We could spend all day comparing different types of insulation materials, but when it comes down to it, cellulose insulation is just the best all-around, especially in practice. It’s Eco-friendly, cost-effective, safe, easy to install around uneven surfaces, and even provides good sound dampening. We at EPB like to take it a step further and use stabilized cellulose. Stabilized cellulose minimizes dust, which makes it so our installers can see what they are doing and install properly, settles a fraction of the amount normal cellulose does, and greatly reduces “slump” (regular cellulose can gradually shift under its own weight, leaving gaps).
Since the 1970s, when insulation boomed due to the oil embargo, we’ve had ample time to see how different types of insulation degrade over time. We’ve also come to learn that some types of insulation are hazardous or environmentally harmful. Asbestos, of course, is the first example that comes to mind. Fiberglass, in many forms, is also hazardous when disturbed and can lead to respiratory problems. Additionally, fiberglass batts, which can look good on paper, almost always prove to be terribly ineffective in practice. The problem is, uneven surfaces make it nearly impossible to install any type of batt insulation effectively, so they are extremely situational.
So we come back around to cellulose. This stuff is made from recycled newspaper and added fire retardants. It has the highest percentage (75-85%) of recycled materials of any insulation type, and those materials are the most abundant as well, making it the most renewable form of insulation. For example, fiberglass uses a maximum of 50% recycled materials, and those materials are less abundant to begin with. Also, it has insignificant environmental impact, during both manufacture and installation. Spray foam, on the other hand, usually uses blowing agents that emit HFCs or HCFCs, which are a major contributor to ozone depletion and not good for indoor air quality.

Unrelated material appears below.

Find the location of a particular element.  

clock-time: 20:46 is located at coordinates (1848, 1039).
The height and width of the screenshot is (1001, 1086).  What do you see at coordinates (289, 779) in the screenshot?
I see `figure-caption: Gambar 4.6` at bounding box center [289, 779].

Even if you don’t care about environmental benefits, cellulose has great cost-effectiveness and versatility. It easily fills in uneven spaces around framing and other irregularities, which are present in every building. It has the best cost per R-value (foam can have higher R-value per inch, but is much more expensive). It can be sprayed into empty wall cavities behind drywall. In a new construction or renovation setting where drywall is off the walls, it can be sprayed in wet to each stud bay and allowed to dry. It also has the highest fire safety rating, due to the borate treatment. Cellulose can also improve air sealing, helping tighten up your home. Also, cellulose can qualify you for LEED certification points. Finally, cellulose has better sound dampening than other low-cost insulation types.
The main disadvantage to blowing dry cellulose, or fiberglass, is the inability to see what you are doing while installing. Standard cellulose is blown dry and the dust is so bad that installers routinely miss spots and fill at the wrong level. But it turns out, we can add a little bit of water sprayed inline with jets to the stabilized cellulose, and greatly reduce the dust in the air. We use a special blend of cellulose that the manufacturer makes specifically to add water to it. The difference is night and day to blowing regular cellulose. With stabilized, the dust is so low that it seems like you don’t even need a mask, but you should always wear one when installing insulation. You can see from the picture on the left that there is almost no dust in the air. Amazing product!